## WHAT TO DO:
Nothing but the lines below from the one with "This screenshot has" through the one with "Click 详情 button for yonghu4 row" should be output, each exactly as given, and no pictures.

## RECORDS:
☆ ☆ ☆ ☆ ☆

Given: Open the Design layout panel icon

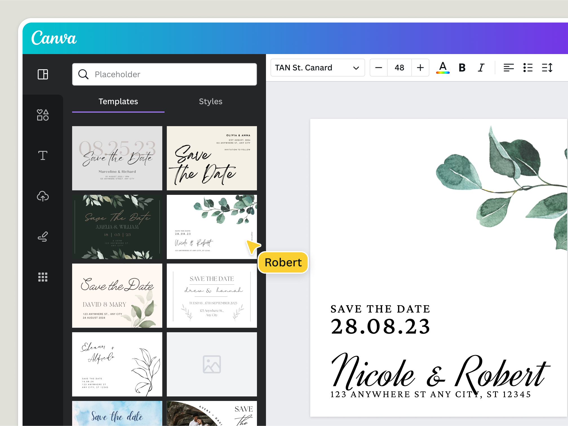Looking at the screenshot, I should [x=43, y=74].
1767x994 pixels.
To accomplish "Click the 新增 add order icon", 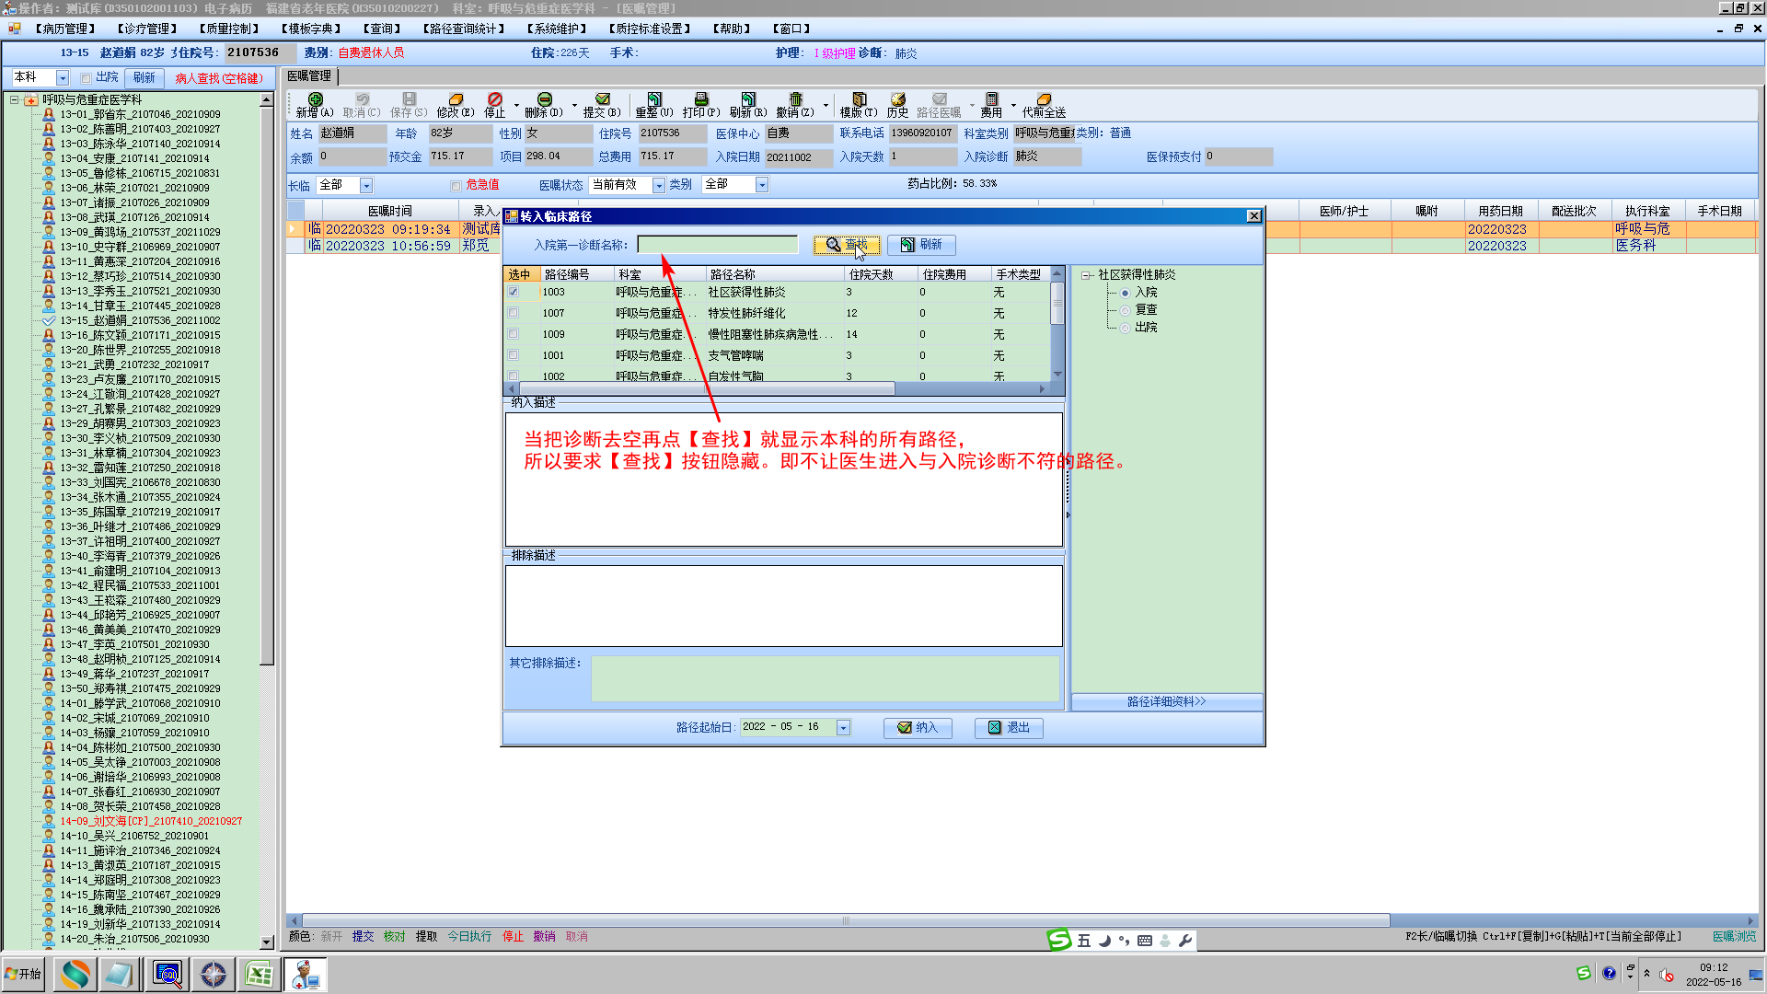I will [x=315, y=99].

☆ ☆ ☆ ☆ ☆

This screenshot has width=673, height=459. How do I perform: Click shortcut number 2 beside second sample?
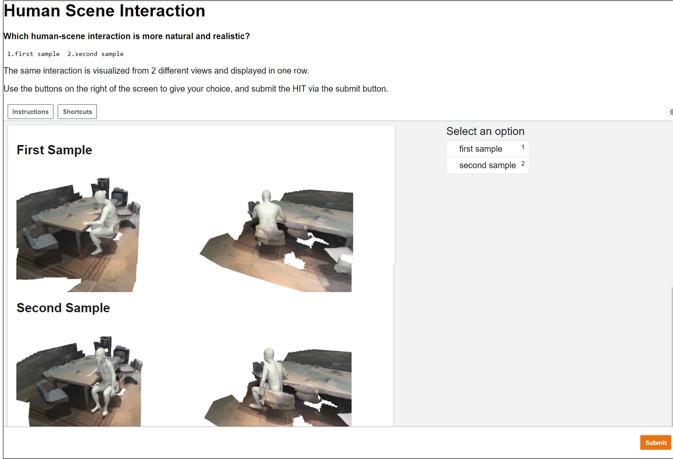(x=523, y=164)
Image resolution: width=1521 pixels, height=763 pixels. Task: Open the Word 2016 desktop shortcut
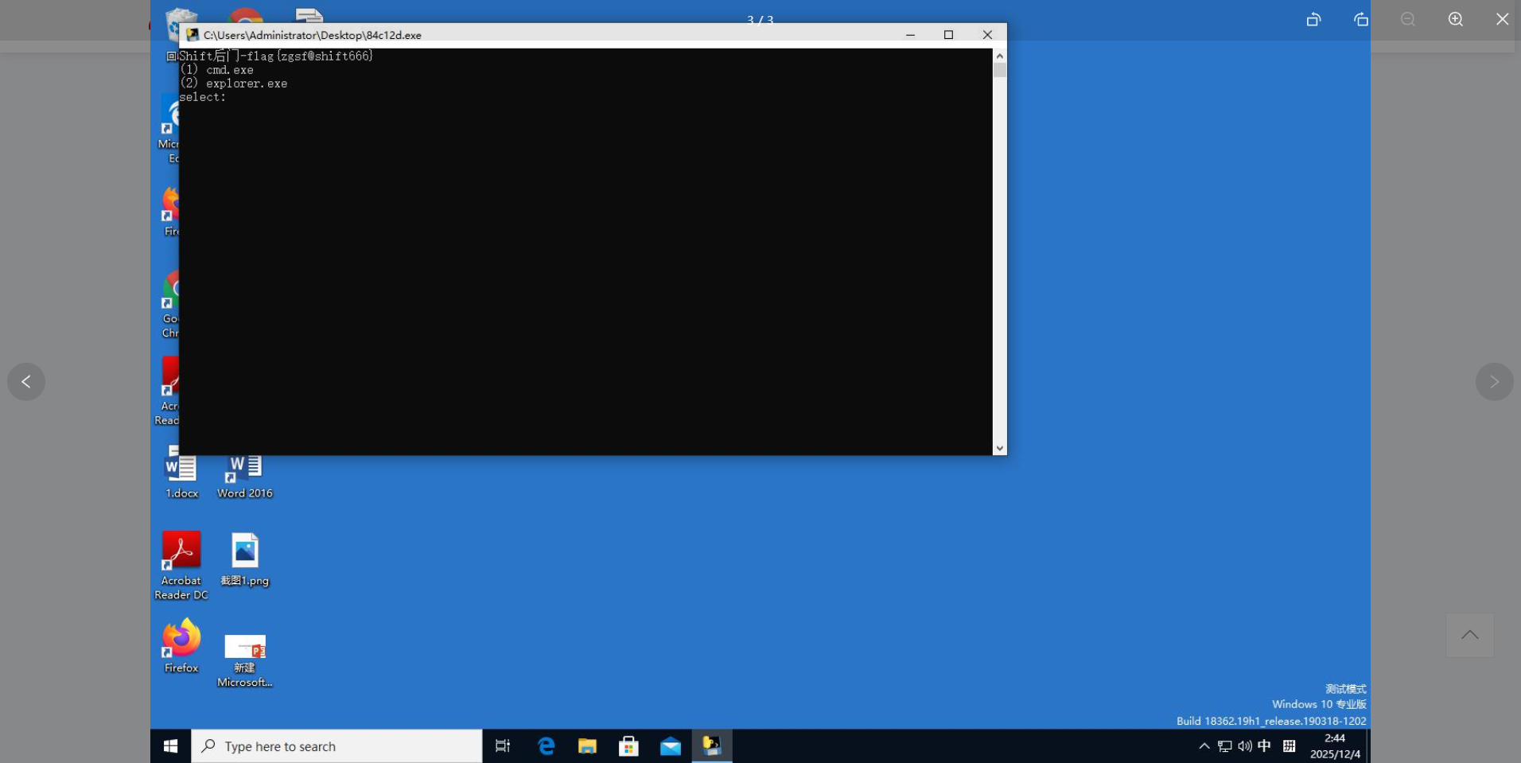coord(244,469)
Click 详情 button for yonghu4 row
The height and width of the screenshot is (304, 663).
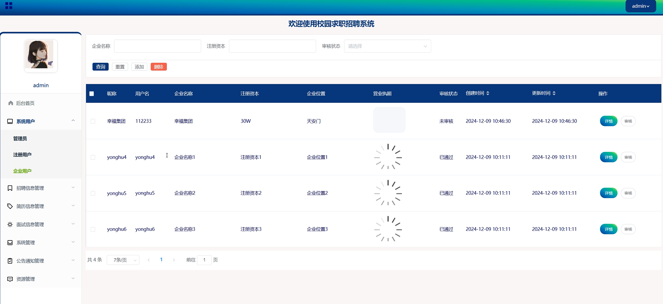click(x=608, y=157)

☆ ☆ ☆ ☆ ☆

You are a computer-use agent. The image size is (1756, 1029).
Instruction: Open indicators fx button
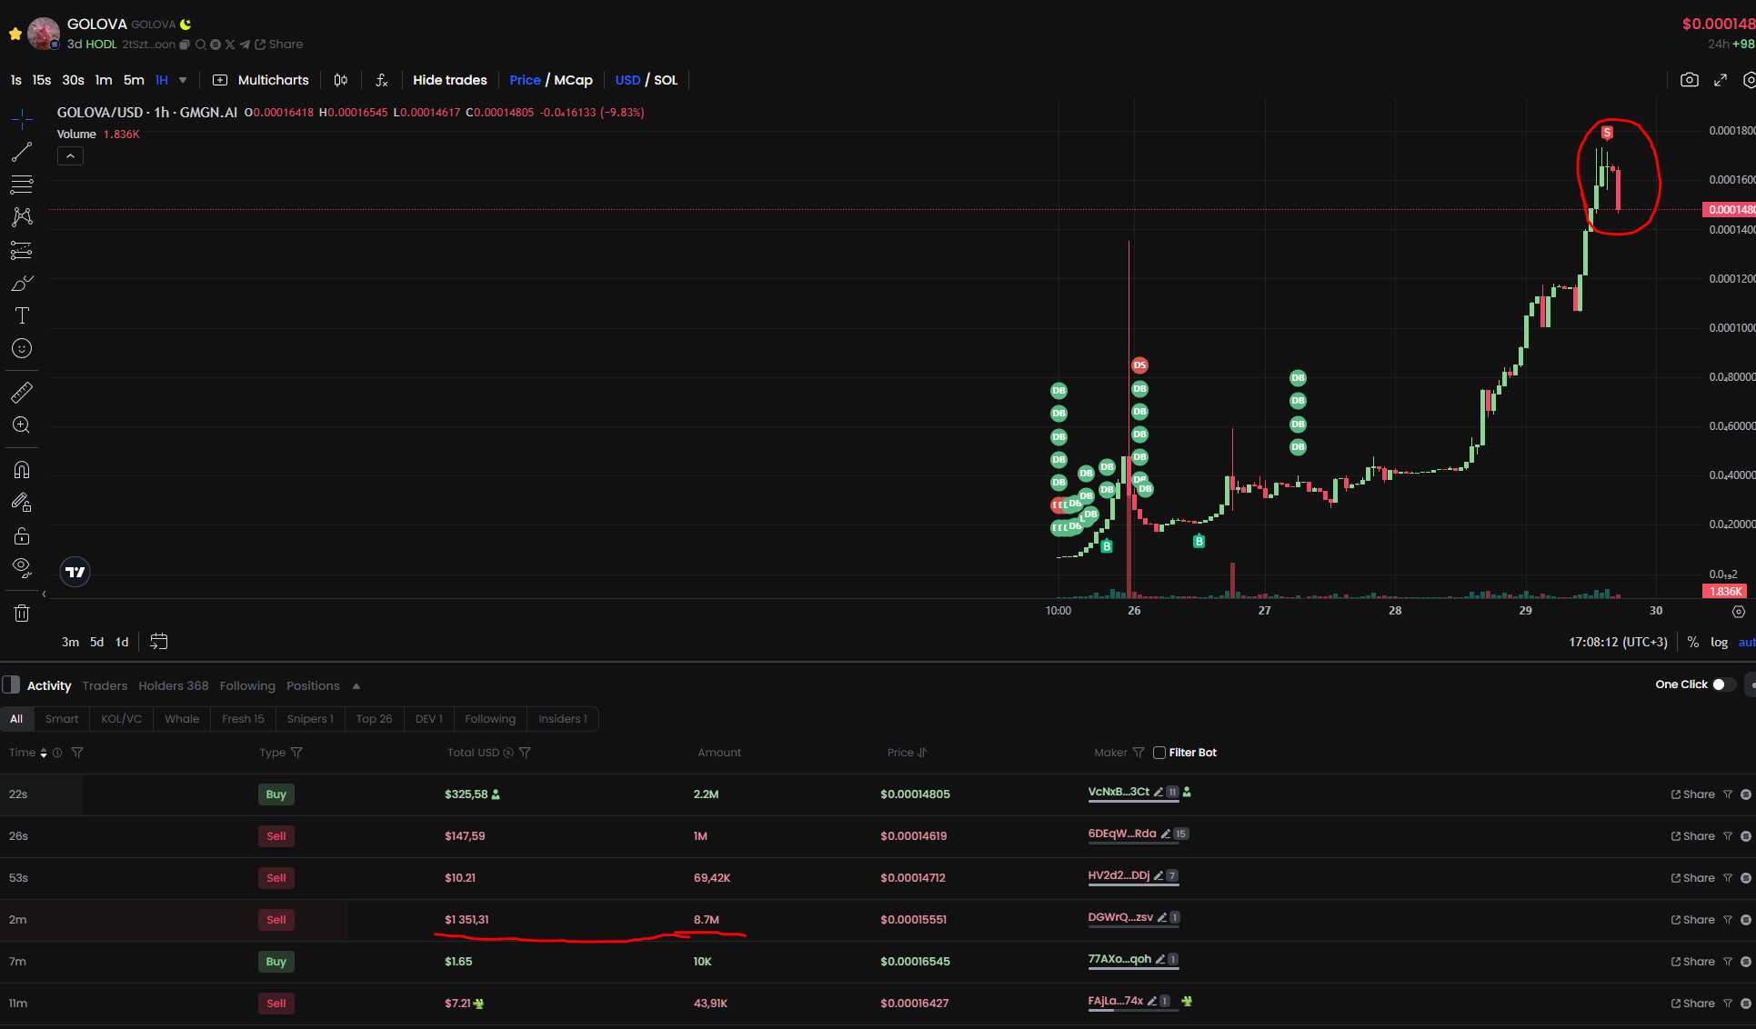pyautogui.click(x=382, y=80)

☆ ☆ ☆ ☆ ☆

## OUTPUT OF THE TASK:
This screenshot has width=673, height=459. How do I perform: Click shortcut number 2 beside second sample?
(x=523, y=164)
Image resolution: width=1521 pixels, height=763 pixels. Task: Open the Word 2016 desktop shortcut
coord(244,469)
Click 详情 button for yonghu4 row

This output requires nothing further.